--- Start GIVEN PASSAGE ---
In FIGS. 1-4 there is illustrated a preferred embodiment of portable power winch system 10 of the invention. The winch includes a power unit 12, and rotatable drum 14, and a length of flexible cable 16 wound around the drum. The cable has one end secured to the drum and the free end preferably includes a hook 16A to facilitate attachment to the desired object to be winched or to a suitable anchoring object, depending upon how the winch is desired to be used.
Handle 18 attached to the power unit and handle 20 attached to side members 70 provide convenient means for carrying the winch system 10 and for holding it when it is being used. This arrangement of handles provides for convenient and well-balanced handling of the winch system.
Hook 22 secured to the frame at the rear of the unit serves as a connection means for anchoring the winch system to a fixed object when towing or pulling another object with the steel cable on the drum. Alternatively, the steel cable could be anchored (e.g., to a tree or large rock, fixed object, etc.) and the hook 22 could be attached to the object to be towed or pulled.
--- End GIVEN PASSAGE ---
▸ **WHAT IS REQUIRED**
In the portable winch passage, what is handle 20 attached to?
--- Start SUPPLIED INFORMATION ---
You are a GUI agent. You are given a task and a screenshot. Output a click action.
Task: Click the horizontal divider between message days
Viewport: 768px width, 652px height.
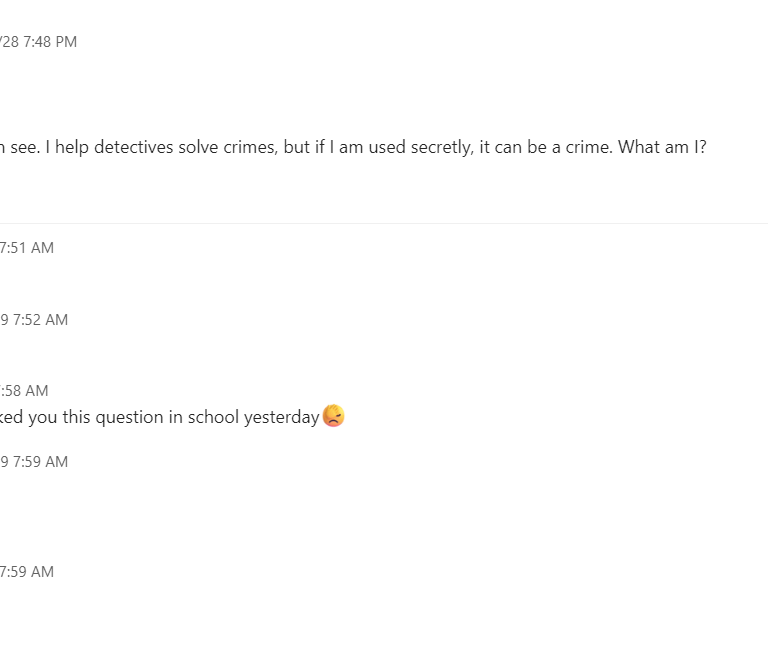pos(384,223)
--- End SUPPLIED INFORMATION ---
▸ **SOLUTION FOR THIS PROBLEM**
Side members 70.